How to Configure ActiveSync on BlackBerry Z10 device
http://www.z10case.com/2013/03/how-to-configure-activesync-on-blackberry-z10-device.html

How to set up Outlook to wirelessly synchronize your contacts and calendar with a BlackBerry Z10 smartphone
http://helpblog.blackberry.com/2013/02/how-to-setup-outlook-to-wirelessly-synchronize-your-contacts-and-calendar-with-a-blackberry-z10-smartphone/

Active-Sync with BB is even like normal activesync but just few articles that can help you better with BB Z10 as its too new and not many know about its functions\features

- Rancy

Yes we have BES5 and just installed BES10 (BDS, MDS).

Exchange 2010

BES if possible.  But i believe MPI has gone now for BES10..

Hmm, so what's the point in having BES10 (MDM, UDS & BDS) as there is more to go wrong...?  
Would make sense to use an MDM cloud provider no?

Look if its Active sync its straight forward if otherwise you have kindof failover between BES Server functionality and ActiveSync

- Rancy

You are talking acronyms that I have no idea about.  Blackberrys don't feature in my life and I only have one customer with them and one that went the BB route despite me advising them against it and they now use iPhones!
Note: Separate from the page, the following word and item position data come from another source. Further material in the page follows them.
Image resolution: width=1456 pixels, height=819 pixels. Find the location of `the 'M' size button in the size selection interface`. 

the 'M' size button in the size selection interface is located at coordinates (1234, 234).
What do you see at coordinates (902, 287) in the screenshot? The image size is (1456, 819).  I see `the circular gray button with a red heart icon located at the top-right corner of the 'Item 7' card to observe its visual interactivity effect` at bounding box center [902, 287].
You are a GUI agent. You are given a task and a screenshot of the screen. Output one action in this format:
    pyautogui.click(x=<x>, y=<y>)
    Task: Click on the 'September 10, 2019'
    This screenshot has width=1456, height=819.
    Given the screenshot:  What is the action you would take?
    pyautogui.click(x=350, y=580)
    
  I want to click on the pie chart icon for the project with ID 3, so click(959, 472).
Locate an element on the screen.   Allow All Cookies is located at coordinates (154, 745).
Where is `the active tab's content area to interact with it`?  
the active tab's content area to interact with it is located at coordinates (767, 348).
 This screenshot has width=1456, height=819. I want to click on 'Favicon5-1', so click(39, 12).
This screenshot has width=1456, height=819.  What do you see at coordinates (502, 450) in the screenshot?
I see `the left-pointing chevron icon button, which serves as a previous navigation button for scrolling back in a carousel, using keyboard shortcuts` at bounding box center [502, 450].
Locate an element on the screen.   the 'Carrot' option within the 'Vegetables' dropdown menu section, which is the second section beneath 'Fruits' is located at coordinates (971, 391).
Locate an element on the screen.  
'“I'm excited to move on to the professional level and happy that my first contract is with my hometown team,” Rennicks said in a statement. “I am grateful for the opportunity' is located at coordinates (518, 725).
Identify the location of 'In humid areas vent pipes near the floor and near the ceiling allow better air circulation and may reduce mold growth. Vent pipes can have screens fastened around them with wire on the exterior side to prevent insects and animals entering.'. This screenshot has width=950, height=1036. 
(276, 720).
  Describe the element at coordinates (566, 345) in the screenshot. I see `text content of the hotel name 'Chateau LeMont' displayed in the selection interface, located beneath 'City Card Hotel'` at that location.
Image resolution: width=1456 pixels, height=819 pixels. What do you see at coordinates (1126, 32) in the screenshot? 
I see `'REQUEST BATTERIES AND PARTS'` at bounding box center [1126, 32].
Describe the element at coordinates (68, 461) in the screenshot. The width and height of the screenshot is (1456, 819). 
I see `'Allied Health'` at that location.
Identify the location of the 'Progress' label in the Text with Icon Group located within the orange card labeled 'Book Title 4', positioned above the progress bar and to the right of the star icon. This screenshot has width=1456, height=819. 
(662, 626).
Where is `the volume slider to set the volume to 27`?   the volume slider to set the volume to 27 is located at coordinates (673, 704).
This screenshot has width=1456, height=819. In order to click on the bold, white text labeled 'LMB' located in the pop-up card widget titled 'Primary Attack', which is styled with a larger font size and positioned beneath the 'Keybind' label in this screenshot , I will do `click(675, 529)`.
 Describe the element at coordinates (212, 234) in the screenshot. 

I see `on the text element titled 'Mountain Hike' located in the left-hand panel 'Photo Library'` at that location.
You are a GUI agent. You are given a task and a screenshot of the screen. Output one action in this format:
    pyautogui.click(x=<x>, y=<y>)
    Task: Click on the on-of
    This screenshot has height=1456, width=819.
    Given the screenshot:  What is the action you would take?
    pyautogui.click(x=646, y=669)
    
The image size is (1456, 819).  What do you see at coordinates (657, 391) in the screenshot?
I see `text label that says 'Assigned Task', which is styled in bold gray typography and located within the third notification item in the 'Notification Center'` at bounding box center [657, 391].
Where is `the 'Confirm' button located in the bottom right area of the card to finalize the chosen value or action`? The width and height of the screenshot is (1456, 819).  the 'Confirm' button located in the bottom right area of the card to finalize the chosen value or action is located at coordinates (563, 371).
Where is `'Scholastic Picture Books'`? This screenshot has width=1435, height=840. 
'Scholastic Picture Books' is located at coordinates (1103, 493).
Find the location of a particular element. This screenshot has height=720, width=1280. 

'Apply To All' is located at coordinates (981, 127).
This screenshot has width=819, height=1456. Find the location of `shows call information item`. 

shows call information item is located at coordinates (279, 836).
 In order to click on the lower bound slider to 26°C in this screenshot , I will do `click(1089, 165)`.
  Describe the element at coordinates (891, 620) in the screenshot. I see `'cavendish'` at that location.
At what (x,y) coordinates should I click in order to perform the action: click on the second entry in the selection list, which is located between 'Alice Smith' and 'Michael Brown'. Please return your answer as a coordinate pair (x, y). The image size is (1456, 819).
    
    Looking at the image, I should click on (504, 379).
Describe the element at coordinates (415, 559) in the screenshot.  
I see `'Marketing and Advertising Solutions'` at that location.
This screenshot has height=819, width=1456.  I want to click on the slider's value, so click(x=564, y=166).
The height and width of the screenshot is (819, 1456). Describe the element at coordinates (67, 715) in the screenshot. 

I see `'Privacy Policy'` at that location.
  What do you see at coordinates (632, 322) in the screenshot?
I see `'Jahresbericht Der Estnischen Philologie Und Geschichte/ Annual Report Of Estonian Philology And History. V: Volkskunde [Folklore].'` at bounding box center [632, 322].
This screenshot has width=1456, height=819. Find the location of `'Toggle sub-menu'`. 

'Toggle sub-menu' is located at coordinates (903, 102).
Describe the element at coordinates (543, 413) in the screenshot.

BB10's now have Activesync built in to them - finally - so you don't have to use their clunky software, install anything extra on the servers to get full mail, contacts, calendar sync etc.

Having said that, I have not seen a BB10 device or set one up for Activesync, but I know Activesyn very well and if the BB10 can implement Activesync, that would be my preferred method.  Less software to screw up the server, less problems, less headaches and a simpler life in support.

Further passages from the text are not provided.